**Условия задачи**
Запишите строки ниже как список JSON: каждая строка становится отдельной строкой списка, пустые строки пропустите.

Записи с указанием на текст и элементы
------------------------------------------------------------

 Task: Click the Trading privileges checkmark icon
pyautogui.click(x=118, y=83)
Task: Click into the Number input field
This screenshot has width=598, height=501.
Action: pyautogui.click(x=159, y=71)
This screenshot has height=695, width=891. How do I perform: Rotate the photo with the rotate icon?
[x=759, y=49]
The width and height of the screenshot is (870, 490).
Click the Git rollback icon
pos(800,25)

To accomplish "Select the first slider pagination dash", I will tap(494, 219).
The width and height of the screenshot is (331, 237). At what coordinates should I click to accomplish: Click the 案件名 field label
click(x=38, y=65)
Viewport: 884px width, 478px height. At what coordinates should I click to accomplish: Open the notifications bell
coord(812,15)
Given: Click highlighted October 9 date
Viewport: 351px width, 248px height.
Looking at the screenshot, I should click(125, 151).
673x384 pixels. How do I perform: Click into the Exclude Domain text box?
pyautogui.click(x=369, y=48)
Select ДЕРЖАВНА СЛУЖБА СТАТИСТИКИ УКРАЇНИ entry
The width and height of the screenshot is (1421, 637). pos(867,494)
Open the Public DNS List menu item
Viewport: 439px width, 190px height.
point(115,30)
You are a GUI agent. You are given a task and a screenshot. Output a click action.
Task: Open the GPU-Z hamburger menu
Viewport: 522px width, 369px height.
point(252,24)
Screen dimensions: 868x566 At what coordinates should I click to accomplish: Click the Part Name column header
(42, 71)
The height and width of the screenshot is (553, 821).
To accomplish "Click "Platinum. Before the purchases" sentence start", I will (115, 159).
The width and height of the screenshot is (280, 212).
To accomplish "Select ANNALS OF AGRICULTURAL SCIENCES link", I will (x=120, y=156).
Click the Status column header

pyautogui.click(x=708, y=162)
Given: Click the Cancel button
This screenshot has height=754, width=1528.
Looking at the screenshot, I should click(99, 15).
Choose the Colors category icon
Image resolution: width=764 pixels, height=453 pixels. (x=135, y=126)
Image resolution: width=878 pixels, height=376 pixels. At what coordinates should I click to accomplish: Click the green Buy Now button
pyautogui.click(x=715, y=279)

------------------------------------------------------------

**Полный ответ**
[
  " Task: Click the Trading privileges checkmark icon",
  "pyautogui.click(x=118, y=83)",
  "Task: Click into the Number input field",
  "This screenshot has width=598, height=501.",
  "Action: pyautogui.click(x=159, y=71)",
  "This screenshot has height=695, width=891. How do I perform: Rotate the photo with the rotate icon?",
  "[x=759, y=49]",
  "The width and height of the screenshot is (870, 490).",
  "Click the Git rollback icon",
  "pos(800,25)",
  "To accomplish \"Select the first slider pagination dash\", I will tap(494, 219).",
  "The width and height of the screenshot is (331, 237). At what coordinates should I click to accomplish: Click the 案件名 field label",
  "click(x=38, y=65)",
  "Viewport: 884px width, 478px height. At what coordinates should I click to accomplish: Open the notifications bell",
  "coord(812,15)",
  "Given: Click highlighted October 9 date",
  "Viewport: 351px width, 248px height.",
  "Looking at the screenshot, I should click(125, 151).",
  "673x384 pixels. How do I perform: Click into the Exclude Domain text box?",
  "pyautogui.click(x=369, y=48)",
  "Select ДЕРЖАВНА СЛУЖБА СТАТИСТИКИ УКРАЇНИ entry",
  "The width and height of the screenshot is (1421, 637). pos(867,494)",
  "Open the Public DNS List menu item",
  "Viewport: 439px width, 190px height.",
  "point(115,30)",
  "You are a GUI agent. You are given a task and a screenshot. Output a click action.",
  "Task: Open the GPU-Z hamburger menu",
  "Viewport: 522px width, 369px height.",
  "point(252,24)",
  "Screen dimensions: 868x566 At what coordinates should I click to accomplish: Click the Part Name column header",
  "(42, 71)",
  "The height and width of the screenshot is (553, 821).",
  "To accomplish \"Click \"Platinum. Before the purchases\" sentence start\", I will (115, 159).",
  "The width and height of the screenshot is (280, 212).",
  "To accomplish \"Select ANNALS OF AGRICULTURAL SCIENCES link\", I will (x=120, y=156).",
  "Click the Status column header",
  "pyautogui.click(x=708, y=162)",
  "Given: Click the Cancel button",
  "This screenshot has height=754, width=1528.",
  "Looking at the screenshot, I should click(99, 15).",
  "Choose the Colors category icon",
  "Image resolution: width=764 pixels, height=453 pixels. (x=135, y=126)",
  "Image resolution: width=878 pixels, height=376 pixels. At what coordinates should I click to accomplish: Click the green Buy Now button",
  "pyautogui.click(x=715, y=279)"
]